Excerpted passage
= = =
# ******* rod guide repair



## DallanC (Jan 13, 2009)

Noticed last trip out the ceramic insert in one guide on my nice pole was missing. I think it got hit with something when my boy was loading or unloading gear. Anywho I've replaced guides in the past, but I got an idea that worked out rather well.

The metal of the guide itself was fine, just the ceramic insert was gone. I put a piece of tape under the guide and then with a toothpick, coated the top portion with a nice smooth bead of JBWeld. If you put in on and dont mess with it, JBWeld will self level down to a shiny smooth surface. The tape was to keep it from dripping off and allowing me to make the "bead" wider than the metal of the guide. I was able to make a nice coating on the top half of the guide and let it dry. I then removed the tape, reversed the pole and this time without tape, coated the bottom of the guide to match the top. I let it dry and wala, a custom JBWeld insert where the ceramic used to be. Inside the guide, it dried very slippery and smooth. The outer edge had some rough spots I smoothed out with a dremel.
= = =
Task list
1. Answer each question from the rod guide repair post.
(a) What part of the guide was missing?
(b) What tool did the poster use to coat the guide with JBWeld?
(c) What was used to smooth the rough spots on the outer edge?
2. Print the part of the rod guide repair post that begins at "The metal of the guide itself" and ends at "with a dremel.".
3. In the rod guide repair post, why did the poster put tape under the guide before coating its top half? Answer in one to three sentences.

Information supplied
= = =
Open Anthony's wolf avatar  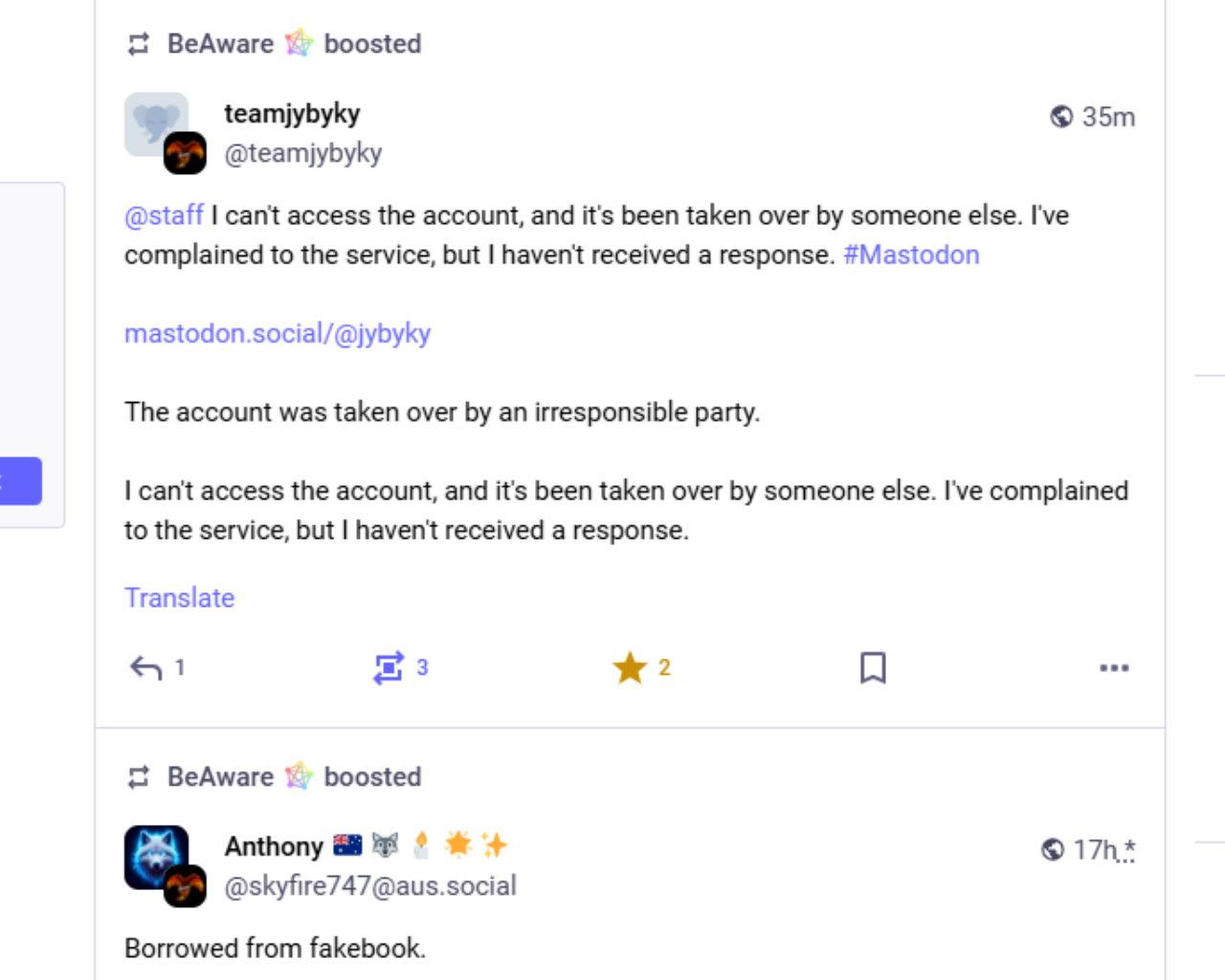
= = =
Answers to the problems
1.
(a) The ceramic insert.
(b) A toothpick.
(c) A dremel.

2.
The metal of the guide itself was fine, just the ceramic insert was gone. I put a piece of tape under the guide and then with a toothpick, coated the top portion with a nice smooth bead of JBWeld. If you put in on and dont mess with it, JBWeld will self level down to a shiny smooth surface. The tape was to keep it from dripping off and allowing me to make the "bead" wider than the metal of the guide. I was able to make a nice coating on the top half of the guide and let it dry. I then removed the tape, reversed the pole and this time without tape, coated the bottom of the guide to match the top. I let it dry and wala, a custom JBWeld insert where the ceramic used to be. Inside the guide, it dried very slippery and smooth. The outer edge had some rough spots I smoothed out with a dremel.

3. The tape kept the JBWeld from dripping off the guide. It also let the poster make the bead wider than the metal of the guide.